Judging by all the hullabaloo around their latest, fastest graphics cards, you might think that companies like ATI and nVidia are only interested in the high-end, mega-fast, expensive cards. But this is far from the truth. These high-end cards are only sold in small numbers, and what really sells are the lower-end cards, the entry-level to mainstream cards that the majority of users can afford.
What do tend to filter down to the lower-end cards are some of the high-end cards’ features, such as more efficient cooling, DirectX support and so on. And despite every new motherboard and graphics card supporting PCI-Express, AGP is not dead. Far from it; there are several new cards around using it to good advantage.
ATI’s R9550 graphics core (R350) is positioned between the 9600SE and 9600 Pro, offering DirectX 9 support at an entry-level price using the AGP interface. With a core speed of 250MHz, a memory speed of 200MHz DDR (effective 400MHz) and a 128MB bit bus, the resulting 6.4GB/sec memory bandwidth and four pixel pipelines means that R9550 isn’t going to set the world on fire with its performance. But that’s not the point: it’s aimed at a price segment that the majority of end users inhabit.
Abit’s take on the R9550 is the Radeon R9550 Guru, based on the ATI reference design with Abit’s own cooling solution, which gives away what makes this R9550 stand out from the rest; it was designed to be overclocked. Instead of the small, simple fan usually found on this type of card, which just covers the GPU, Abit has added a large heatsink around the processor with its own design of fan, and all the memory chips have heatsinks on them too; again, something not needed on the standard card.
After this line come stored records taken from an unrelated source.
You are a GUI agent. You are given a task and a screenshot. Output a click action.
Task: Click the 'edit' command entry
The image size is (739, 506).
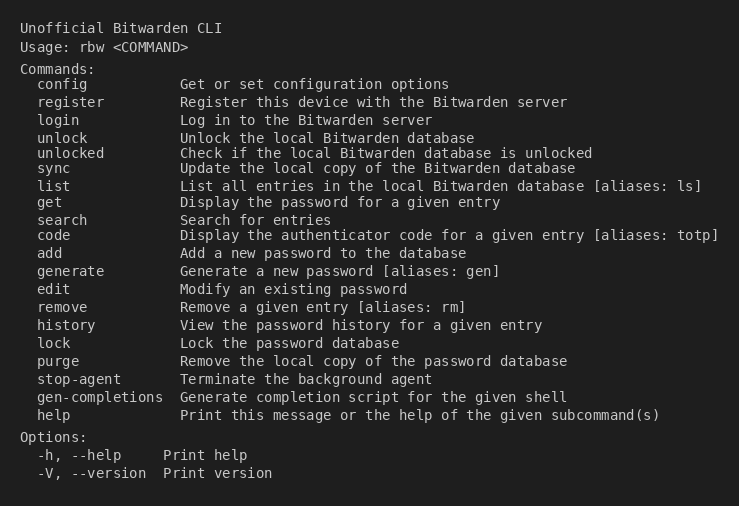(x=54, y=289)
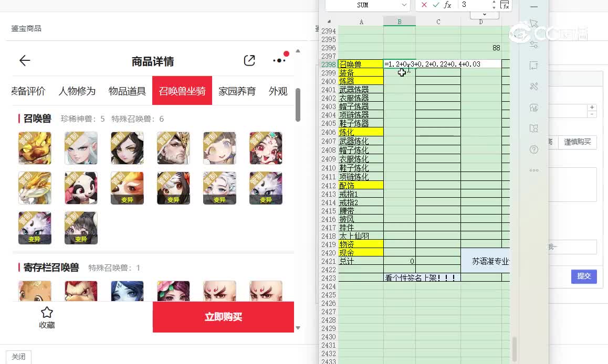This screenshot has width=608, height=364.
Task: Click the fx insert function icon
Action: pos(448,5)
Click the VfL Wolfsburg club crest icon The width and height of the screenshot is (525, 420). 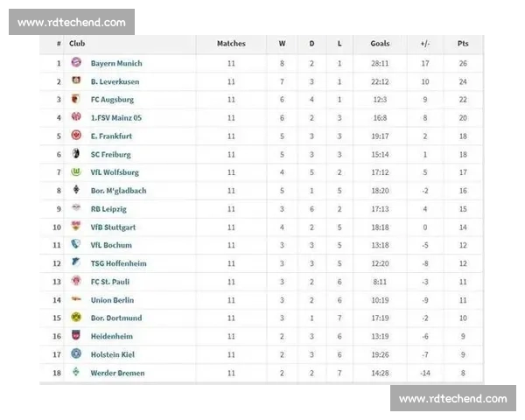click(x=76, y=172)
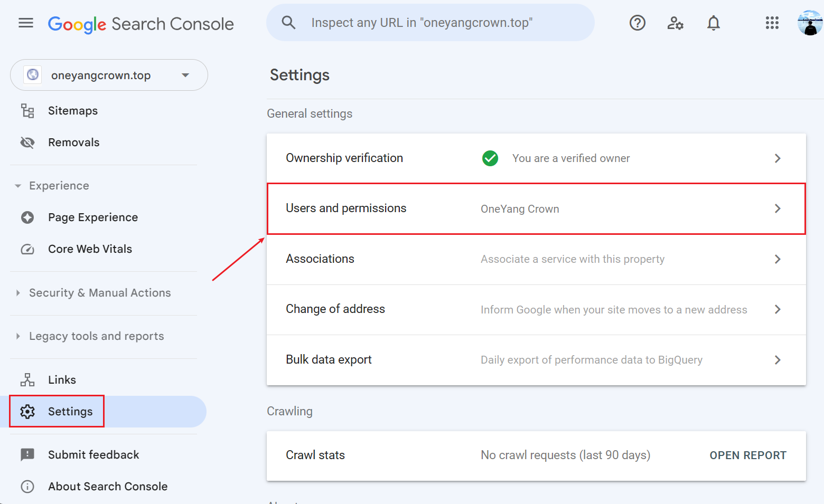Select Removals in the sidebar
Screen dimensions: 824x504
coord(73,142)
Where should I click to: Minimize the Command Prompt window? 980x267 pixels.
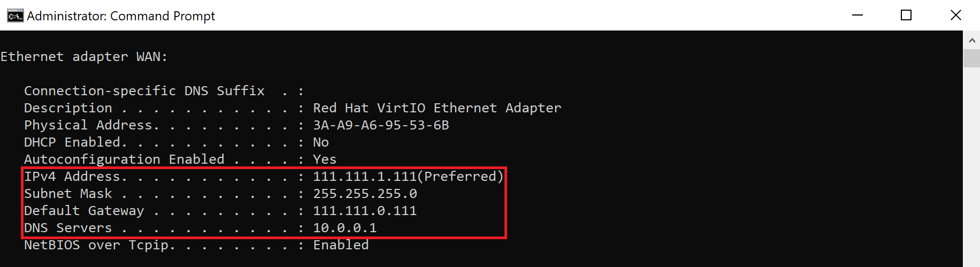point(858,16)
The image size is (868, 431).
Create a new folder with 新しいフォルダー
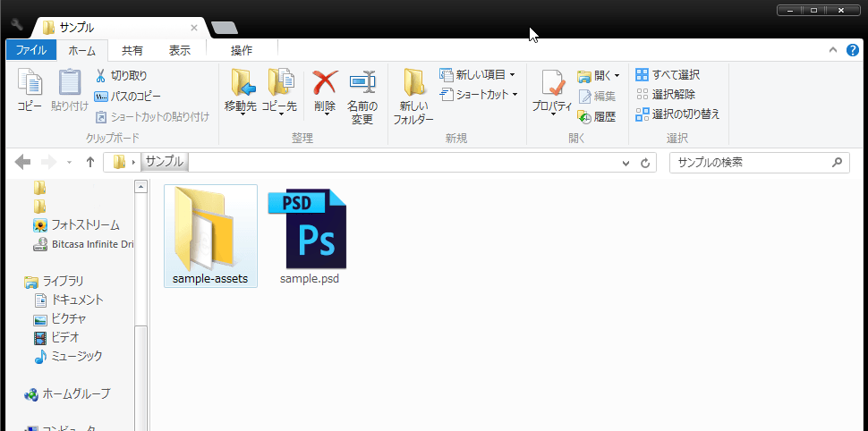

The card also comes with all the vGuru features found on more expensive cards in Abit’s range; XTurbo technology, OC Guru, BlackBox and Fan EQ. XTurbo technology adds a second BIOS chip to the card, with a jumper to switch between modes, so you can overclock the card using one BIOS chip while the second acts as backup should anything go pear-shaped.
OC Guru is a Windows-based utility that allows adjustment to the core and memory frequency and voltage settings, and fan speeds. The good thing about this utility is its safety options which either sound a warning buzzer or re-boot the system should your overclocking attempts put the card in danger.
Fan EQ is a useful tool, and not just for overclockers. Using it you can pre-set high, medium and low thresholds for the cooling fan, so when the temperature reaches one of these presets, Fan EQ automatically adjusts the fan speed according to the GPU temperature. So you can go from a noisy fan for overclocking to a nearly silent one for everyday use.
At its default clock speeds the Radeon R9550 Guru gave a 3DMark05 score of 1,058 and a FarCry frame rate of 20.4fps. This was at a 1,024 x 768 resolution with all details set to minimum and is too low for enjoyable game playing. However, if you drop the resolution to 800 x 600 the frame rate score rises to 31.56fps, which is a marked improvement. By using the vGuru utility we managed to increase the core speed to 297MHz and the memory clock to 233MHz, and got an increased 3DMark05 score of 1,250, while the FarCry frame rate went up to 25.75fps at a 1,024 by 768 resolution.